In the dynamic realm of social media, young influencers are carving out their space, reaping financial rewards through their captivating content. From music and dance to culinary exploits and acting, these budding creators often collaborate with major brands, creating a lucrative market. However, a disconcerting absence of legal safeguards puts these young talents at risk of exploitation, echoing the historical struggles faced by child stars such as Jackie Coogan.

The narrative surrounding child influencers and their financial autonomy echoes the well-known conservatorship challenges faced by Britney Spears. Ms. Spears found herself ensnared in a legal quagmire where a substantial portion of her earnings was controlled by her father, influencing not only her finances but also dictating aspects of her personal life. This high-profile case has prompted a reevaluation of conservatorship laws, shedding light on the inadequacies in protections available to child influencers.

Delving into the historical backdrop, the issue dates back to 1938 when Jackie Coogan, a 23-year-old who gained fame as a toddler in Charlie Chaplin’s “The Kid,” discovered that his mother and stepfather had squandered the millions he earned as a child star. Coogan’s legal battle spurred the enactment of California’s Coogan Law in 1939, mandating that 15 percent of a child entertainer’s earnings be secured in a trust. Despite this milestone legislation, most states lack similar safeguards for children making a mark on modern platforms like Instagram, TikTok, and YouTube.

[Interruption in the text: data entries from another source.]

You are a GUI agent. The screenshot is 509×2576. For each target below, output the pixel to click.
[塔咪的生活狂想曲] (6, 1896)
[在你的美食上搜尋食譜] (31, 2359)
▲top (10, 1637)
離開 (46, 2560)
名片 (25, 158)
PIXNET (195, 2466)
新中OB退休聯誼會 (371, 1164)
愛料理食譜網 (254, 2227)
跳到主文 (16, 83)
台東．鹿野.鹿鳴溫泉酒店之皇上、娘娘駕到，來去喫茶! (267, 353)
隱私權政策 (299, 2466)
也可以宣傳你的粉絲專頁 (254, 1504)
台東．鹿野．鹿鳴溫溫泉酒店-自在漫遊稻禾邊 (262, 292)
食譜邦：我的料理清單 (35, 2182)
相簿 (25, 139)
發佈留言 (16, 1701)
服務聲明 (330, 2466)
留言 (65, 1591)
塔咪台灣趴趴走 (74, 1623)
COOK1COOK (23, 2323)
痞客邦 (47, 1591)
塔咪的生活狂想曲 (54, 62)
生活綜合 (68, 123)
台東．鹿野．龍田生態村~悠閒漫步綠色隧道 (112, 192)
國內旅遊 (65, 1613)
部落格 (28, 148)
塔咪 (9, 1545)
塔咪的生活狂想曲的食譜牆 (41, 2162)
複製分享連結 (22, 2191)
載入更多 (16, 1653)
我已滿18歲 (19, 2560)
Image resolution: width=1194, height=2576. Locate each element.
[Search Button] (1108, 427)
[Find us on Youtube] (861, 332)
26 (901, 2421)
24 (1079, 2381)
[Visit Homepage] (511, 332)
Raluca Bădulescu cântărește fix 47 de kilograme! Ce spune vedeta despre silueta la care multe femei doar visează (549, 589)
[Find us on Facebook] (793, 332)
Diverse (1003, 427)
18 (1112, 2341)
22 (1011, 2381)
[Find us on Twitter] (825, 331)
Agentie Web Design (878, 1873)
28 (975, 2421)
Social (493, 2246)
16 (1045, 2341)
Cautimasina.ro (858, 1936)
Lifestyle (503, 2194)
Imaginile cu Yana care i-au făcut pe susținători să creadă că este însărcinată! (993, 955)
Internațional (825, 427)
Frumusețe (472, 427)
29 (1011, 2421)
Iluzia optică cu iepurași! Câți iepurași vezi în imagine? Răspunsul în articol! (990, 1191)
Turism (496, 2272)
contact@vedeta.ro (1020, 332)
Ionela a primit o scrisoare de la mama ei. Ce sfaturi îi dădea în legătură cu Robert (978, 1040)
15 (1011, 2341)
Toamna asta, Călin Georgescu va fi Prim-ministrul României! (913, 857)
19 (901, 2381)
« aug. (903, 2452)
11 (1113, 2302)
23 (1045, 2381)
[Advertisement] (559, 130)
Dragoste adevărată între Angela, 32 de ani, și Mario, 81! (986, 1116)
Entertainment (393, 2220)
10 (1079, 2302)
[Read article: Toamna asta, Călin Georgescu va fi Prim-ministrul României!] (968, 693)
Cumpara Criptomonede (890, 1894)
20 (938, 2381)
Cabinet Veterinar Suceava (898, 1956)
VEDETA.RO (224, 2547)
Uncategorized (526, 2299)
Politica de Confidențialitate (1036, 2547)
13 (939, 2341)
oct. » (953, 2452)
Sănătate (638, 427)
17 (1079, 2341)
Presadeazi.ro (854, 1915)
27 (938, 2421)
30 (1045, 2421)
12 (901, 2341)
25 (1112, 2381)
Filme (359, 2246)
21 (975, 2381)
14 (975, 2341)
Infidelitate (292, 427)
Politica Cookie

Child influencers, whether under parental guidance or working independently, find themselves in a legal gray area, devoid of the protections inherent in the film and television industry. Professor Karen North of the University of Southern California Annenberg School for Communication and Journalism points out, “They’re working, being told how to act, and told what to say and do for their parents’ pay and profit, but there are no restrictions the way there would be for a movie or a TV show.”

Even those producing their content face potential exploitation, especially considering that children under 13 are barred from independently managing their social media accounts. Parents often take charge of these accounts, and in most states, children cannot open a bank account independently until the age of 17. This lack of autonomy raises concerns about potential exploitation, both behind the scenes and occasionally on camera.

Responding to the growing awareness and concern, some states are taking legislative action to shield child influencers. In August, Illinois passed a groundbreaking law, the first of its kind in the United States, compelling adults using a minor’s likeness in paid online content to set aside a portion of earnings in a trust. This revolutionary legislation, effective from July, grants child influencers the right to pursue legal action against any violations.

Washington State is also contemplating legislation to safeguard child social media stars. The proposed bill, introduced in January, necessitates parents to allocate 15 percent of their revenue for their children and includes provisions mandating online platforms to take “all reasonable steps” to delete content at the request of a child star who has come of age if the platform paid the parents for that content.

While influencer earnings vary widely, with the most successful ones making millions, there is a broader societal shift where influencing has become an aspirational path for many young people. A study by the Harris Poll and Lego revealed that children aged 8 to 12 are three times more interested in being a YouTuber than an astronaut. Even nano-influencers on platforms like Instagram can earn substantial amounts per post, ranging from about $600 for smaller accounts to $10,000 or $20,000 for larger ones.

Lawmakers are gradually awakening to the scale of the influencer industry and its potential for exploitation. Inspired by civic-minded teenagers and prompted by cases of child exploitation, states like Pennsylvania and Maryland are contemplating introducing legislation to further regulate child influencers. These efforts extend beyond financial protections, aiming to safeguard the privacy and mental health of child influencers, recognizing the importance of comprehensive legal measures in an industry that continues to rapidly expand. As the influencer landscape evolves, striking the delicate balance between preserving family rights and protecting vulnerable child influencers becomes increasingly crucial.